* [TASK BRIEF]: From the first line to the last, copy the material word for word; pictures stay out.

════════════════════

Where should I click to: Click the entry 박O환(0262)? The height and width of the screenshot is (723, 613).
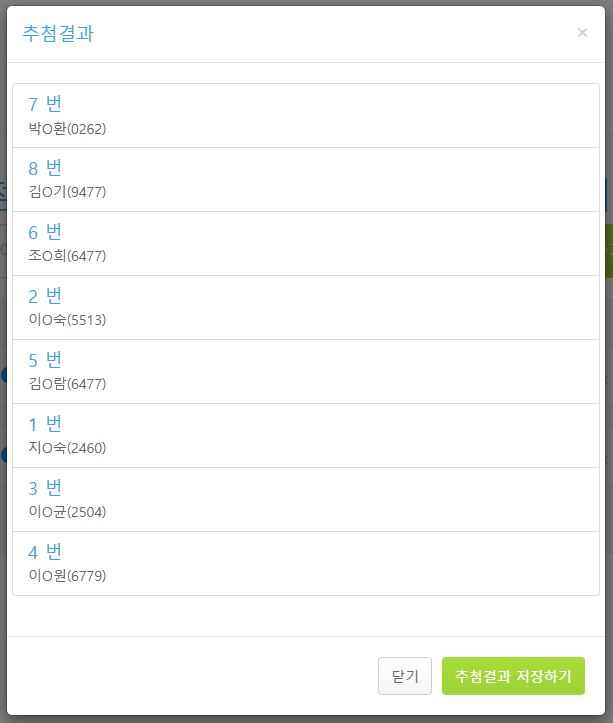(67, 129)
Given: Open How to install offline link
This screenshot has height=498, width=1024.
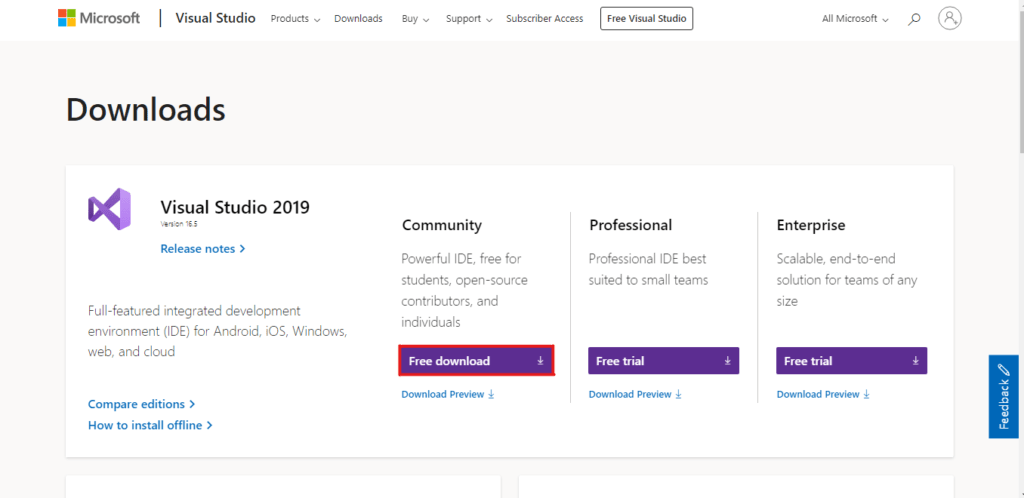Looking at the screenshot, I should [150, 425].
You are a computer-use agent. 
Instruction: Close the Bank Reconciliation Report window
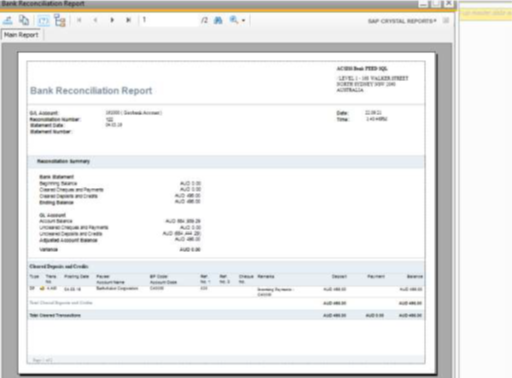click(449, 3)
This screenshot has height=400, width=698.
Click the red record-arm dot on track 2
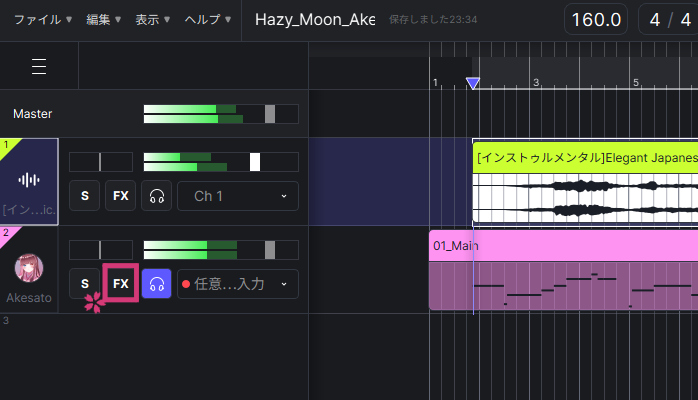coord(184,284)
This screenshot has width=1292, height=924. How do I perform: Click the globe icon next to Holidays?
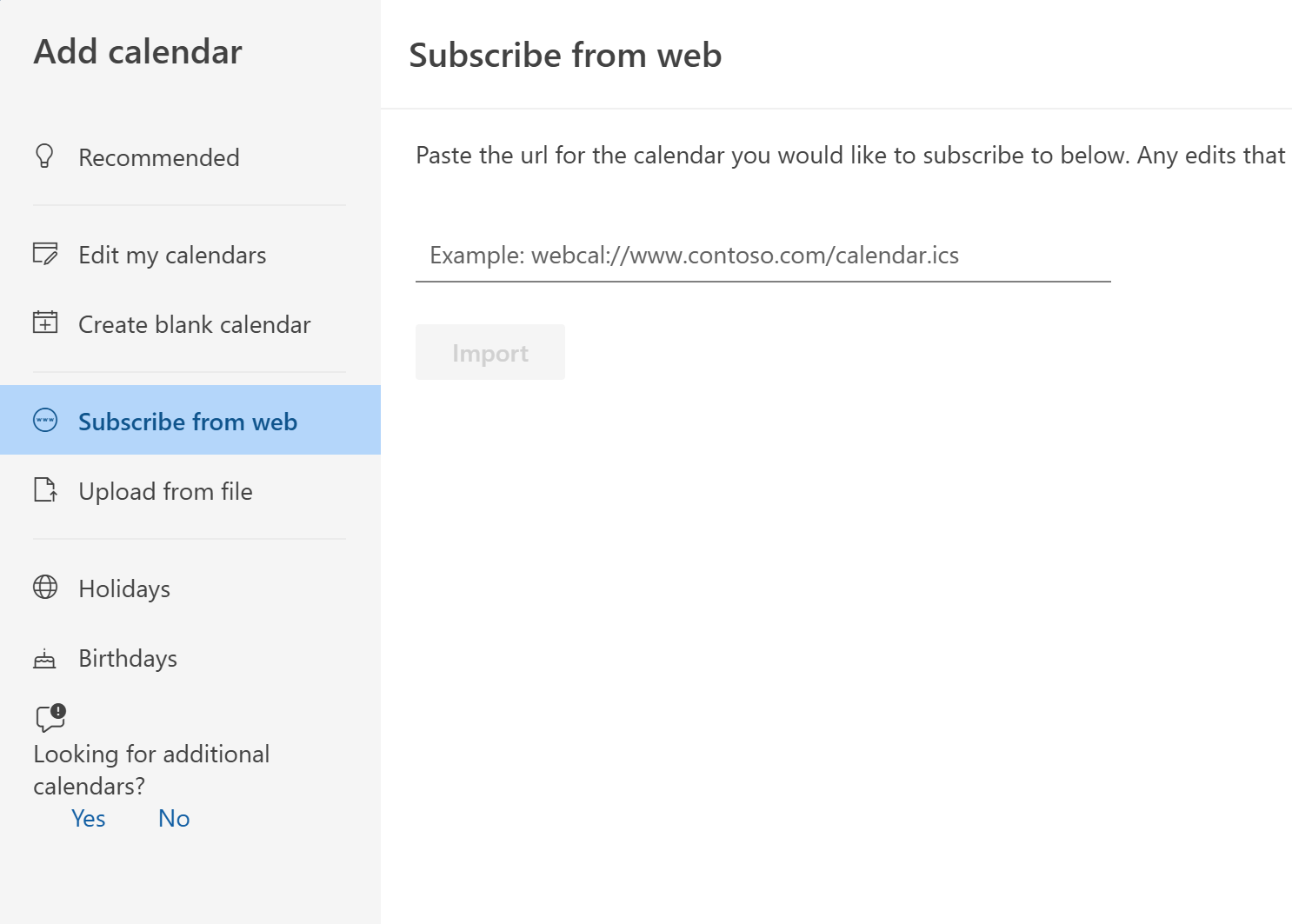tap(45, 588)
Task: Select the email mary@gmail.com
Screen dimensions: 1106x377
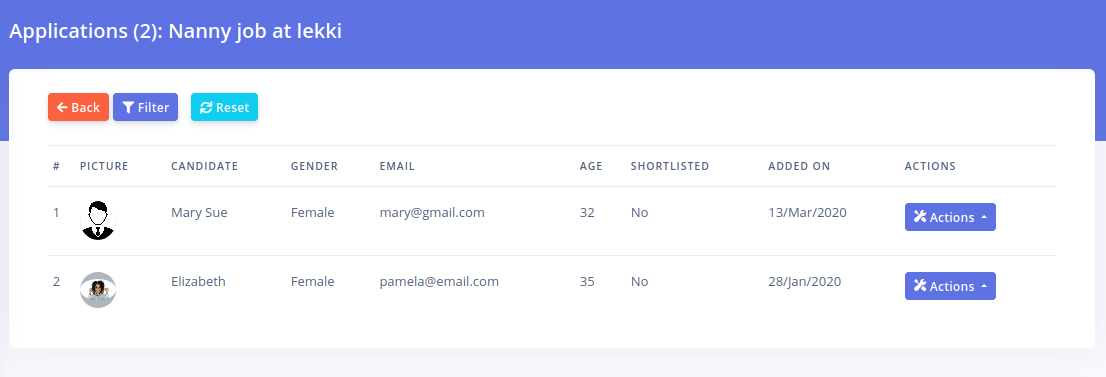Action: [432, 213]
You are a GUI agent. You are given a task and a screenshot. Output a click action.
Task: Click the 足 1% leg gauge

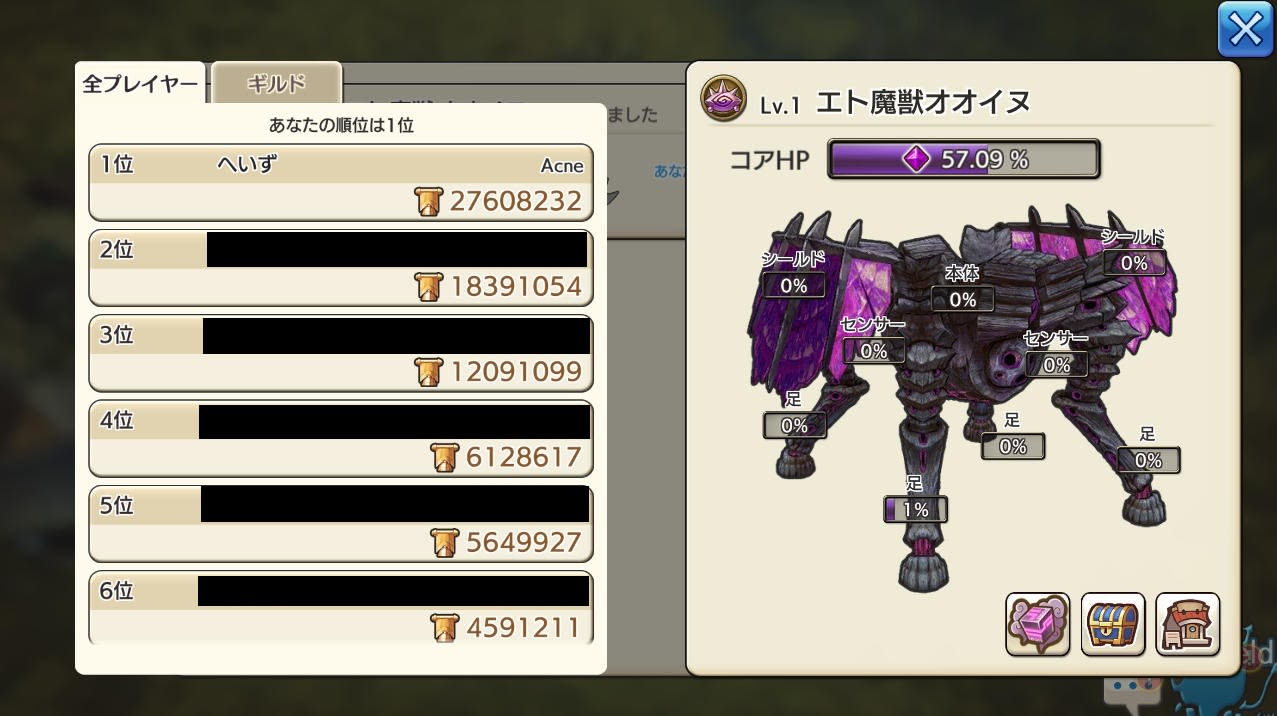915,509
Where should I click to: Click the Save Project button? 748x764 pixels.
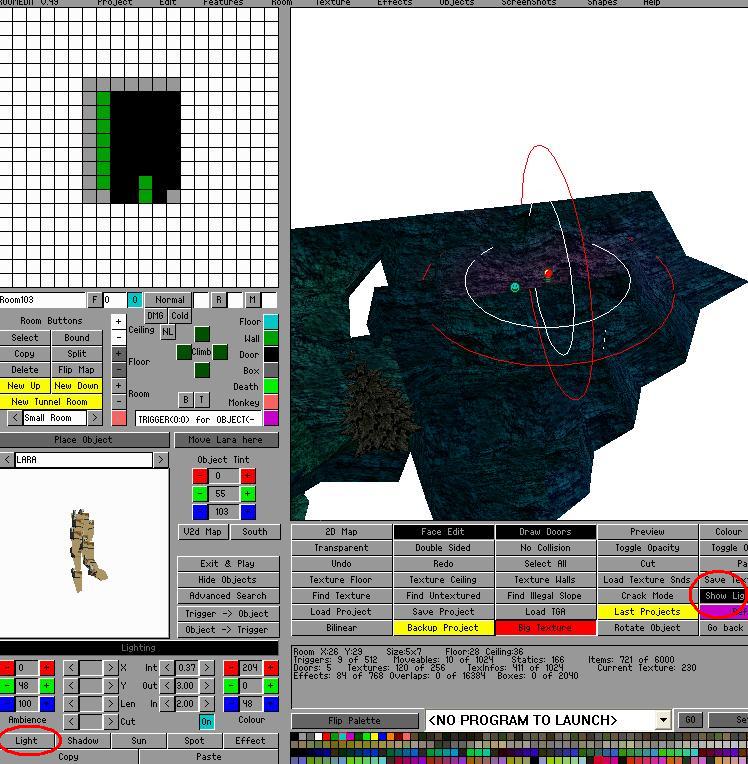click(x=443, y=612)
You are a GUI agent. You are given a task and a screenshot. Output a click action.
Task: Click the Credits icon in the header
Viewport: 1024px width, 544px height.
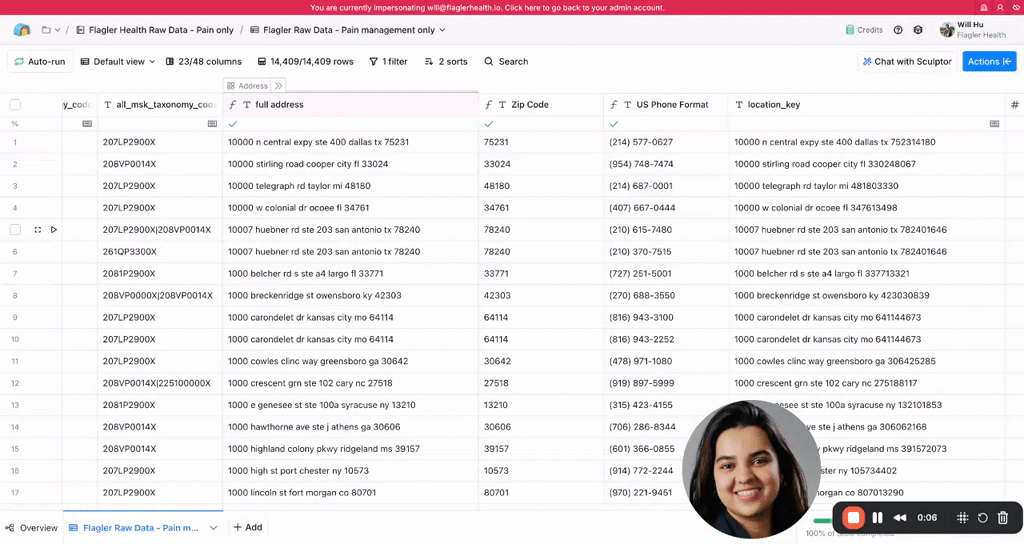[x=851, y=30]
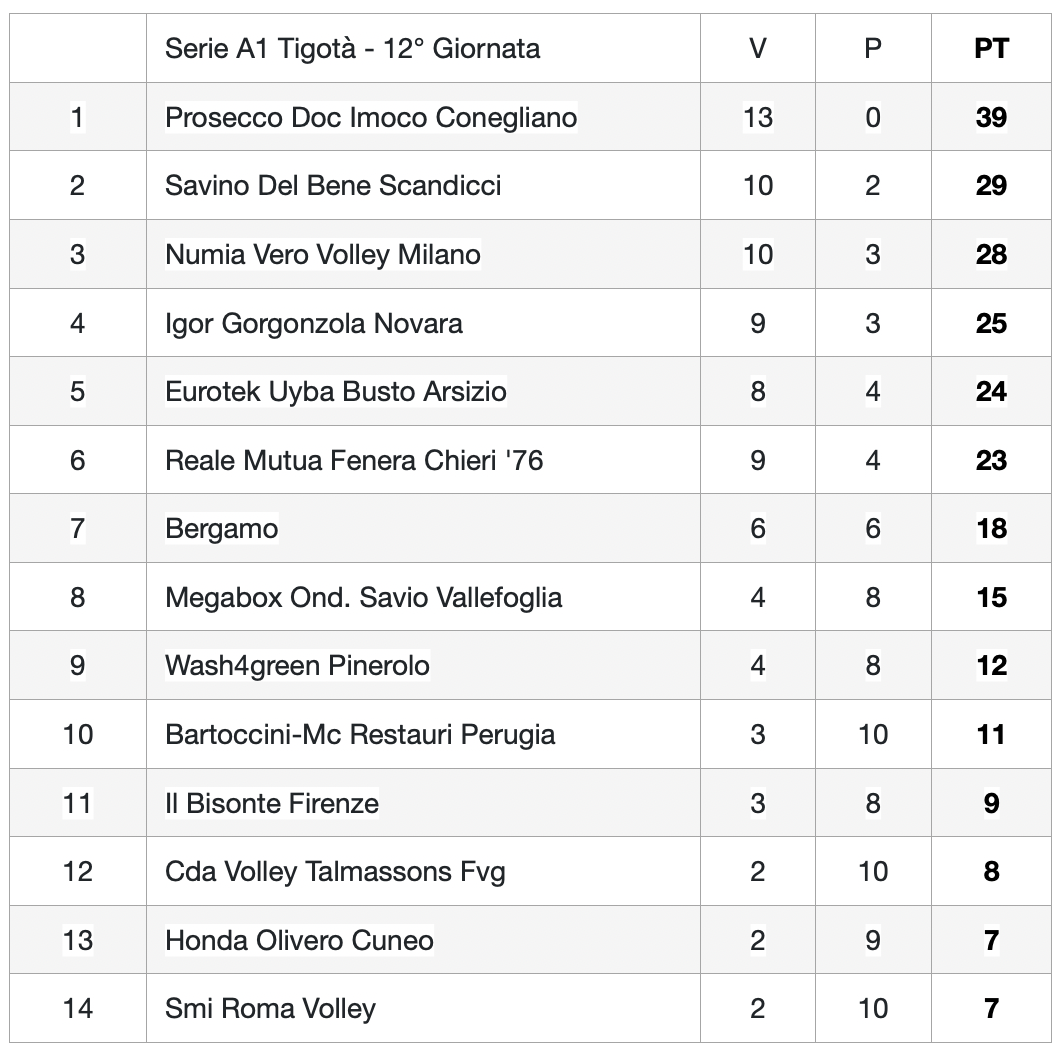The image size is (1064, 1054).
Task: Click Megabox Ond. Savio Vallefoglia name
Action: (x=363, y=597)
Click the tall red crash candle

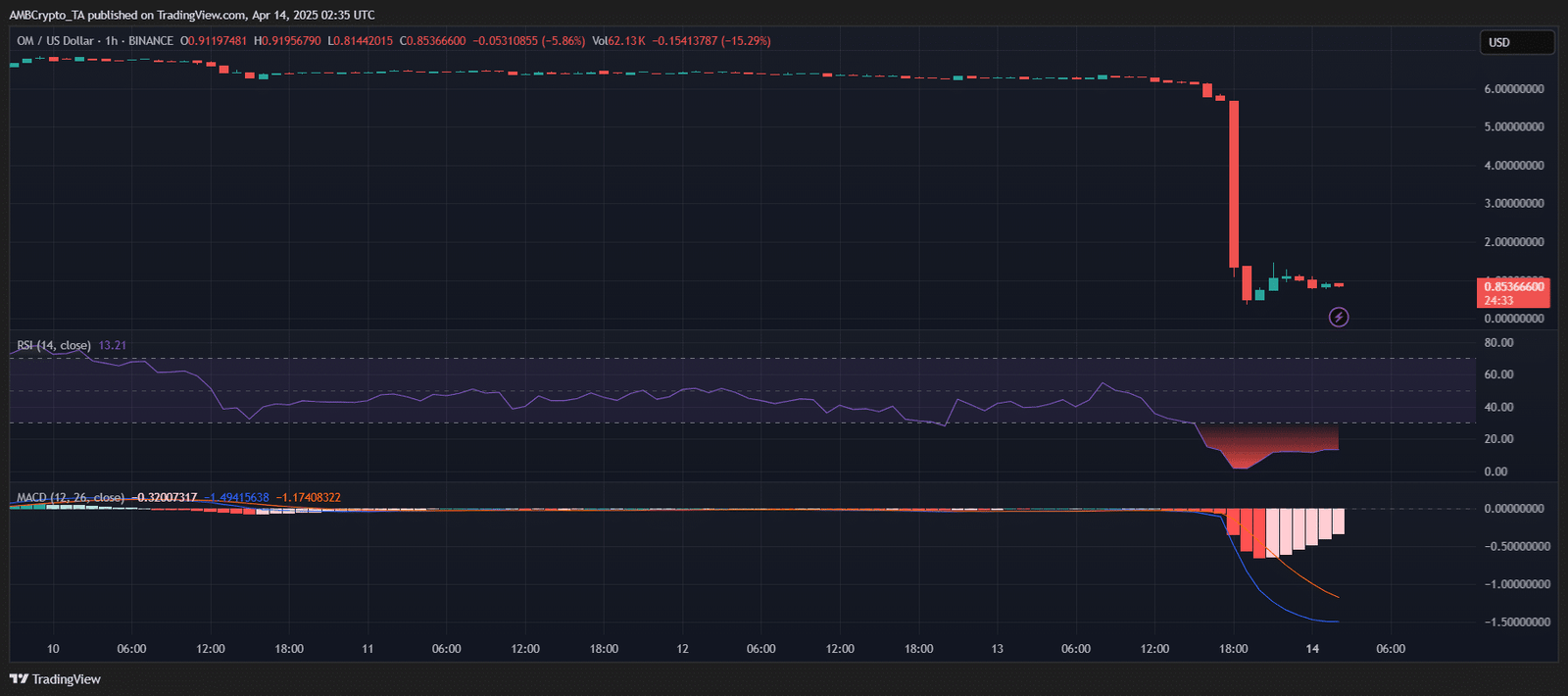tap(1234, 184)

════════════════════

* [RESPONSE AREA]:
Where should I click to: Click the entry 박O환(0262)? The height and width of the screenshot is (723, 613).
(67, 129)
Given: Open How to install offline link
This screenshot has height=498, width=1024.
Looking at the screenshot, I should [150, 425].
You are a computer-use agent. 
Instruction: Close the Bank Reconciliation Report window
click(449, 3)
This screenshot has height=400, width=698.
Click the red record-arm dot on track 2
coord(184,284)
This screenshot has width=1292, height=924. How do I perform: Click the globe icon next to Holidays?
tap(45, 588)
Task: Select the email mary@gmail.com
Screen dimensions: 1106x377
Action: [432, 213]
You are a GUI agent. You are given a task and a screenshot. Output a click action.
Task: Click the 足 1% leg gauge

915,509
Where should I click to: Click the Save Project button? 748x764 pixels.
click(x=443, y=612)
You are a GUI agent. You are given a task and a screenshot. Output a click action.
Task: Click the Credits icon in the header
Viewport: 1024px width, 544px height.
[x=851, y=30]
The image size is (1064, 1054).
Task: Click Megabox Ond. Savio Vallefoglia name
Action: (x=363, y=597)
Click the tall red crash candle

tap(1234, 184)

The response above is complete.